One of the most common simplifications in the EteRNAverse is the following one: in lab results, blue means paired, yellow means unpaired. This is of course insufficient to explain the various shades that we can observe in many results. Many will explain that our RNAs are synthesized by millions in a test tube, that depending on (let's call it) the "quality" of the sequence, some of those strands may fold a certain way (the MFE for instance), other may adopt another suboptimal shape, and that the results collected are simply a statistical average. Which is true. But, that doesn't explain everything. There has been numerous cases where the results were indicative of a very low ensemble diversity, and still, some bases tended to have shades. And there are also other strange discrepancies, like those "mismatched" pairs with one base apparently paired, the other not, which are making very litle sense...

 

So what's the (real) deal with SHAPE? Well, there comes inevitably a moment in your EteRNA life when you get past the simplification and thanks to a reading or the random chance to talk to one of the few knowledgeable players in chat, you get to understand that SHAPE signal is not directly linked to the pairing status of the nucleobase. The conclusion is an infered one.

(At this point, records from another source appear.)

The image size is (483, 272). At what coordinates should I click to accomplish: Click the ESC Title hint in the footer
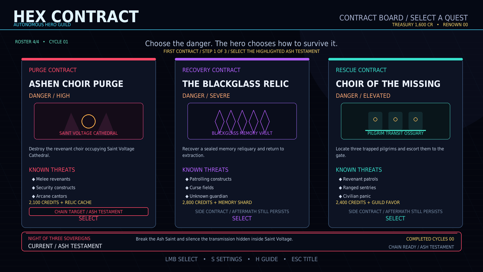[x=305, y=259]
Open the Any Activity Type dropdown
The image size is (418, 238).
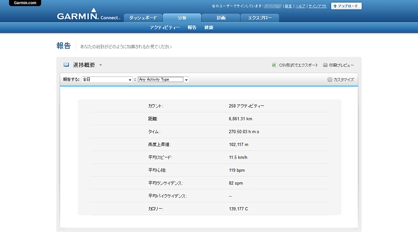click(162, 80)
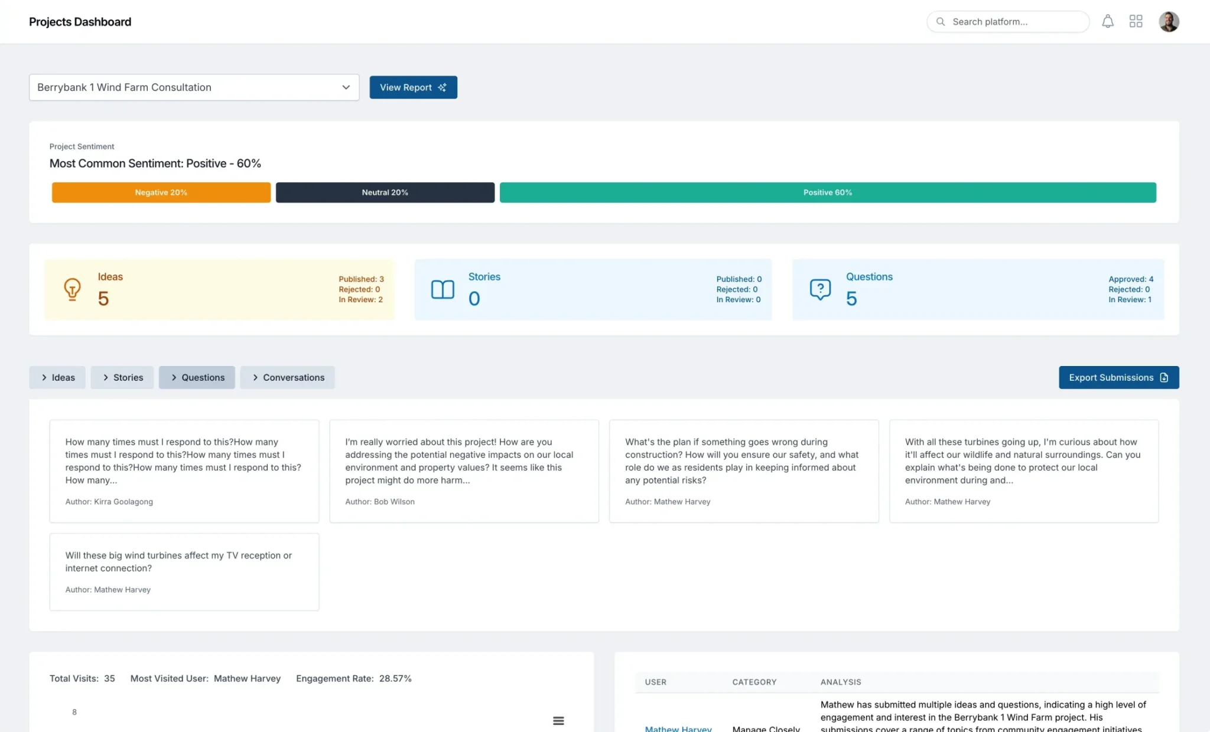
Task: Expand the Ideas section tab
Action: (x=57, y=378)
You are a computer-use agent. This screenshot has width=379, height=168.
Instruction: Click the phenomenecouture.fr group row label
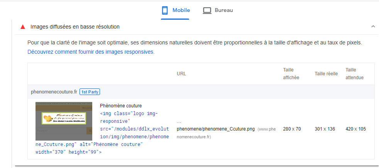(54, 92)
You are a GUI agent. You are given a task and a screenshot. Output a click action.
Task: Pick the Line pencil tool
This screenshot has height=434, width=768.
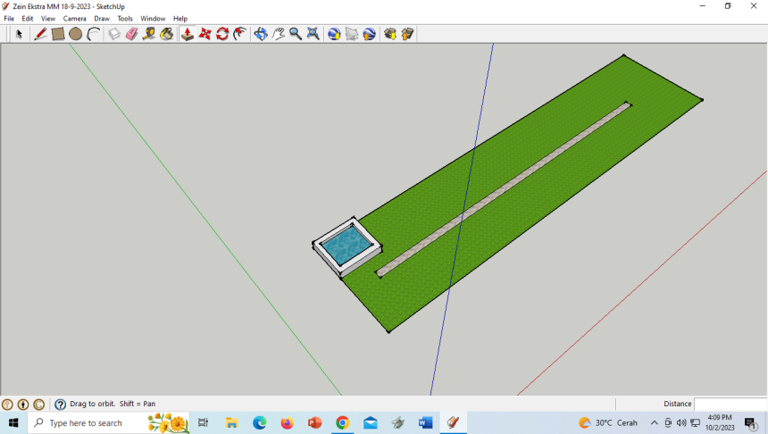40,34
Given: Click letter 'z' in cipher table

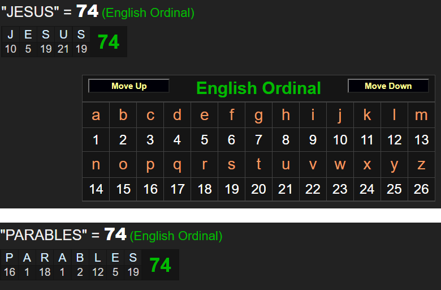Looking at the screenshot, I should [x=421, y=164].
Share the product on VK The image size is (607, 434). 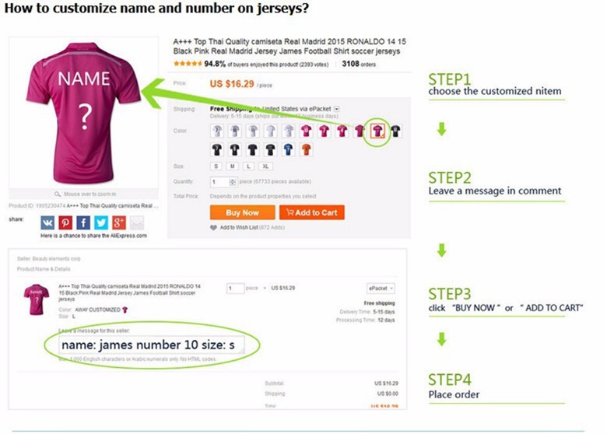click(x=48, y=222)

SHAPE actually tells us whether the base is rather mobile or rather static. In the cases where a base appears to be "protected" from the chemical probe, the conclusion is that the base is "constrained" into a specific position, and it is assumed that this constraint placed on the mobility is caused exclusively by an actual canonical Watson-Crick pairing. And if the chemical probe manages to bind the O2' on the ribose, the natural conclusion about this demonstrated reactivity is that the base was mobile, which automatically excludes the possibility of a canonical pairing. In the end, it would seem that the "system" still behaves just like the over-simplification was stating, even if things work indirectly, but... are you guys really sure?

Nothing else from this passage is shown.